[Data for locating words and elements]
• • • • •

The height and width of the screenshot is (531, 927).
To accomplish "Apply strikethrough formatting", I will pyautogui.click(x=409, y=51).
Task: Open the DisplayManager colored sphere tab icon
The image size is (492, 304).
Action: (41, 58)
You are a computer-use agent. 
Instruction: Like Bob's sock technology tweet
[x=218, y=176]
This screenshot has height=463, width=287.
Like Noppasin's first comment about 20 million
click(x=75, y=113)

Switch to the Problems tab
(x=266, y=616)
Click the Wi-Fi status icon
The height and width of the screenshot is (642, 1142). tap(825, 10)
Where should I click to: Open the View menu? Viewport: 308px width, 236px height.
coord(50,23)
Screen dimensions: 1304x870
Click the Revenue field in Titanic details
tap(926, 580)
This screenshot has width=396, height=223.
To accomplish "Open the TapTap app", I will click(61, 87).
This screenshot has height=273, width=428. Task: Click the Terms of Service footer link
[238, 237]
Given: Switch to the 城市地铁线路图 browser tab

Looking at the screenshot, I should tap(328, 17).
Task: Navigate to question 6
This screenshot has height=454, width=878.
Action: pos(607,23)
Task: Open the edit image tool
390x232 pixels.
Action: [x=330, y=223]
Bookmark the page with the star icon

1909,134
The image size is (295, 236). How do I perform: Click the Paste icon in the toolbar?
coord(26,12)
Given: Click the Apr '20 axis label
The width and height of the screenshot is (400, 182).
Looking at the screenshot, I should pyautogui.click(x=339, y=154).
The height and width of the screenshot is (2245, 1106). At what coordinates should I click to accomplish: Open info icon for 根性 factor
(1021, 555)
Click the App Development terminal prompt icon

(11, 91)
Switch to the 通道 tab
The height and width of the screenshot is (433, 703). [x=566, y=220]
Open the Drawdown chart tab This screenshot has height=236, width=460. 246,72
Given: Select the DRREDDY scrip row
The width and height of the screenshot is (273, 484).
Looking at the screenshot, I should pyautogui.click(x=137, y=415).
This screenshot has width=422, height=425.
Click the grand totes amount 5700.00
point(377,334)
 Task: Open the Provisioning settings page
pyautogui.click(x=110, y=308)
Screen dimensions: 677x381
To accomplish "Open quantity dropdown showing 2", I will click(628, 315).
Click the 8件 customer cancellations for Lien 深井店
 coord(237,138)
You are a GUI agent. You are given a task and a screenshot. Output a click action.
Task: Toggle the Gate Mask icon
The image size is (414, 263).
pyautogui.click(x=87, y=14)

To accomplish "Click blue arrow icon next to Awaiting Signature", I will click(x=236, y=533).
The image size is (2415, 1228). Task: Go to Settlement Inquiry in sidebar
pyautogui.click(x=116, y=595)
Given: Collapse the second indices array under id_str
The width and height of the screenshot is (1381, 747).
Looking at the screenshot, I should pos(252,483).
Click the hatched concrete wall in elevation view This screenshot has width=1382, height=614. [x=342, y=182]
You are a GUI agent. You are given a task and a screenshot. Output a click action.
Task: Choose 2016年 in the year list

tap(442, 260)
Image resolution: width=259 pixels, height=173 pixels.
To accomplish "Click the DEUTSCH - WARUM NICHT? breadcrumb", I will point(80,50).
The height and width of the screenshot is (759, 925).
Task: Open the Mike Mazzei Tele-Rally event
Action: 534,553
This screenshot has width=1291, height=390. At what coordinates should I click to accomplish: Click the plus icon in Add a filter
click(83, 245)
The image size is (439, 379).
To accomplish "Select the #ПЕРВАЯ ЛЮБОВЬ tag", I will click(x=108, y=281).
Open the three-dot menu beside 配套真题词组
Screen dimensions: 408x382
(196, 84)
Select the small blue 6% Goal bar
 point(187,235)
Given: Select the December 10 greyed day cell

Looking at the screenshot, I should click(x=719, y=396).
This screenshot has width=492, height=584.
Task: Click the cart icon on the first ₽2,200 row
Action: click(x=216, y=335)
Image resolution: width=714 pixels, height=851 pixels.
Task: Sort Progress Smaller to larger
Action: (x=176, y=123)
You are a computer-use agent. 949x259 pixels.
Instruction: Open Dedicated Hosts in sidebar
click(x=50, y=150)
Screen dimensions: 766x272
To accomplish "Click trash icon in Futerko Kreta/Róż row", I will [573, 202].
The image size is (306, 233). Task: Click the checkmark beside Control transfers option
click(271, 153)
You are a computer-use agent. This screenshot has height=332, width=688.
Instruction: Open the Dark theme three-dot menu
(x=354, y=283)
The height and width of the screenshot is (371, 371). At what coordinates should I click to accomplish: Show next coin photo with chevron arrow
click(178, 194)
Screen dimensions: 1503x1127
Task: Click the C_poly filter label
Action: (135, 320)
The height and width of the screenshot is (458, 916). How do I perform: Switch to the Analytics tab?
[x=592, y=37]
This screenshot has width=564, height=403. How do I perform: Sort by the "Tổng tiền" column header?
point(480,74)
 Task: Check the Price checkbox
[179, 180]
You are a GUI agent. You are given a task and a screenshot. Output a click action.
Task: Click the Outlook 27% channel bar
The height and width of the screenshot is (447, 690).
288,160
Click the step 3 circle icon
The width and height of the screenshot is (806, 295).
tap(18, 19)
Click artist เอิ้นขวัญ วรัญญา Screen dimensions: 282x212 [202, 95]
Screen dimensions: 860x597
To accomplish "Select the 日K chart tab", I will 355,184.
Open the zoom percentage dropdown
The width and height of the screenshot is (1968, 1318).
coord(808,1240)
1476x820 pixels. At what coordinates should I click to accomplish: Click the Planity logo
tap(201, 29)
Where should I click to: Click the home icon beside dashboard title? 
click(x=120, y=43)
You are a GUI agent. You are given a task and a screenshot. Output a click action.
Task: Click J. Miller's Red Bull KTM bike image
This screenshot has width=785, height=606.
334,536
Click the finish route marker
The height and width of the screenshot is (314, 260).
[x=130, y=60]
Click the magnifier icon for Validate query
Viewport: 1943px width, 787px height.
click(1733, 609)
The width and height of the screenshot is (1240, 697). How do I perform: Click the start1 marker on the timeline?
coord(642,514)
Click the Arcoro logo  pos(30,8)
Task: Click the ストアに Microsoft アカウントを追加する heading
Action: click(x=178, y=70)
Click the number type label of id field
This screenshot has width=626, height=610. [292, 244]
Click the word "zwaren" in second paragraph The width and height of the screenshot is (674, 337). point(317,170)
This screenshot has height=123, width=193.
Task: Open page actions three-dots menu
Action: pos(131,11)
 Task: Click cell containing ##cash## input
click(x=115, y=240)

• • • • •

#### [EXERCISE REQUIREMENTS]
Reproduce the data word for word, from its first line through the line containing "Looking at the screenshot, I should tap(328, 17).", including both of those lines.

#### [OUTPUT OF THE EXERCISE]
The height and width of the screenshot is (531, 927).
To accomplish "Apply strikethrough formatting", I will pyautogui.click(x=409, y=51).
Task: Open the DisplayManager colored sphere tab icon
The image size is (492, 304).
Action: (41, 58)
You are a computer-use agent. 
Instruction: Like Bob's sock technology tweet
[x=218, y=176]
This screenshot has height=463, width=287.
Like Noppasin's first comment about 20 million
click(x=75, y=113)

Switch to the Problems tab
(x=266, y=616)
Click the Wi-Fi status icon
The height and width of the screenshot is (642, 1142). tap(825, 10)
Where should I click to: Open the View menu? Viewport: 308px width, 236px height.
coord(50,23)
Screen dimensions: 1304x870
Click the Revenue field in Titanic details
tap(926, 580)
This screenshot has width=396, height=223.
To accomplish "Open the TapTap app", I will click(61, 87).
This screenshot has height=273, width=428. Task: Click the Terms of Service footer link
[238, 237]
Given: Switch to the 城市地铁线路图 browser tab

Looking at the screenshot, I should tap(328, 17).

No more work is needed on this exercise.